From: Miguel Mendoza
>>Please, let me recommend also Electronic Music: Systems, Techniques, and Controls by Allen Strange. It's a very difficult to get book, I bought mine on Ebay for 100$ many years ago but I have seen a pdf scan to download sometimes around the net.<<
I found a copy of that on the net, but like all synth books, it covers the basics. You're not going to be able to patch up a realistic cymbal, violin, human chorus, piano, diesel train passing by, or symphony orchestra on an analog synth from any book that's out there.
From: George Kisslak
>>I think there was a rough patch diagram for one of Robert Rich's signature glorp sounds shared long ago that helped me a lot as well.<<
I remember there was some random talking patch of his that was interesting that I thought was on the Synthtech site, but it later disappeared.
>>You're still working on that hardware project??<<
I'm working on the software for several software and hardware projects. And there's the possibility one of them may end up being used by Google in the viewing of youtube videos.
From: Argitoth
>>I asked some hypothetical example question of what a book might answer, and Ken didn't hesitate to answer them, and I didn't know a +oct sawtooth would help fill out clarinet harmonics.<<
A real clarinet has predominant odd harmonics in the lower frequencies, but the higher you go, the more the even harmonics come up in amplitude. So if you want to be accurate, that's a way to do it.

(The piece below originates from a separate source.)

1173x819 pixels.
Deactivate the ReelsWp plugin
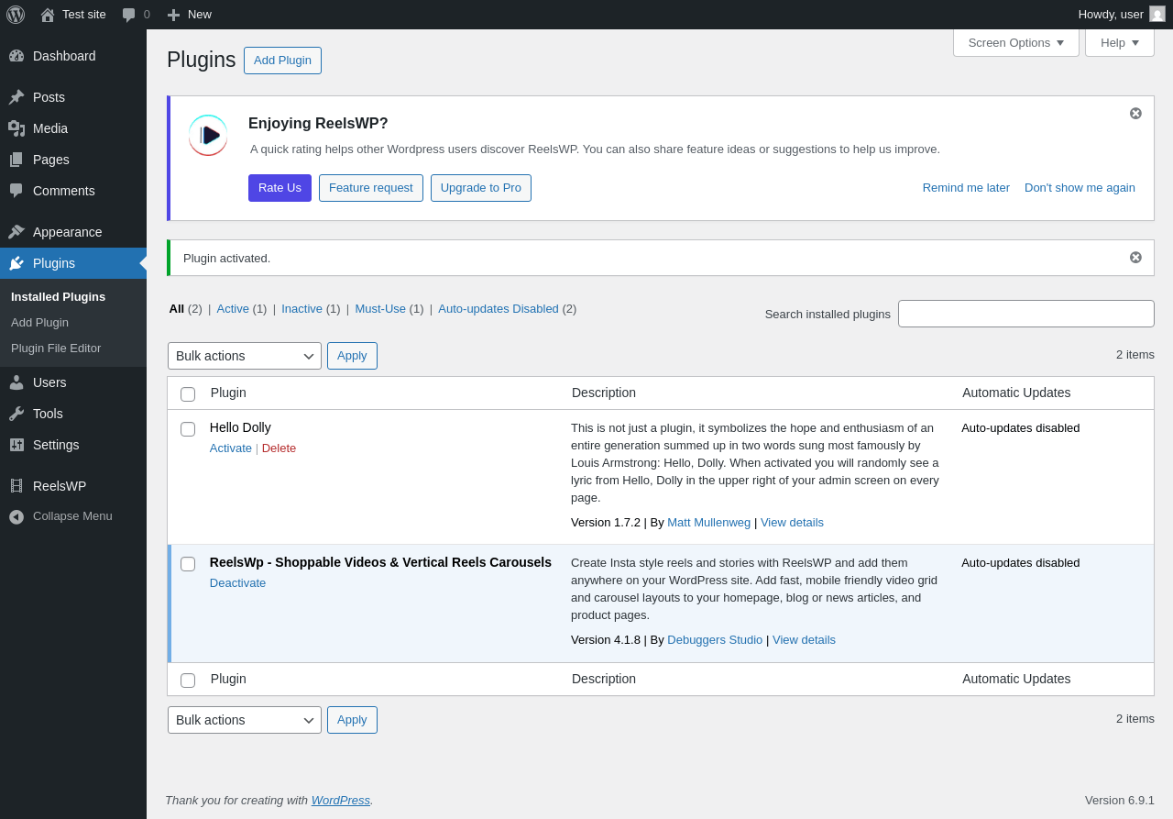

>>I strongly believe I have you beat in the synth rain department, and when I have my modular synth complete I will have to recreate it and share my method, although it was originally created on VSTs.<<
Sounds very good (If I were on my PC I wouldn't be able to hear it because SoundCloud doesn't work on that computer. More of that incompetent website programming I mentioned before). I'm not sure what of mine you're comparing to because I don't think I have mine online anywhere except Youtube where they bumped my hi-fi stereo audio to lo-fi mono now sounding crappy (Yet more of that idiotic website programming by incompetent morons that I mentioned earlier). Mine probably sounds more flat like rain on concrete, but it could be post filtered to sound different. It was a simple patch on a Supernova synth with its modulation and filter limits.
>>also wanted share my synthesized warfare with you (all digital synth)<<
Some of that sounds kind of like a warfare pinball machine in places. Fun to listen to though. I have some synthesized warfare sounds in the game Beachhead 2000 I did, including bullets hitting a metal shield that sound quite good (Roland JP-8080), and also an old warfare thing done in about 20 minutes on a Roland SH-7. One day I want to sit down and do a very realistic one on my MOTM so I can dispose of my SH-7 one. That could be a patchbook right there.
Now I'll post this to the MOTM list and it won't show up in my mailbox do to incompetent website programming by idiots (That's Yahoo, Youtube, and SoundCloud so far that don't work). Before it was duplicate posts showing up, now it's no posts. Why don't people ever get fired for this?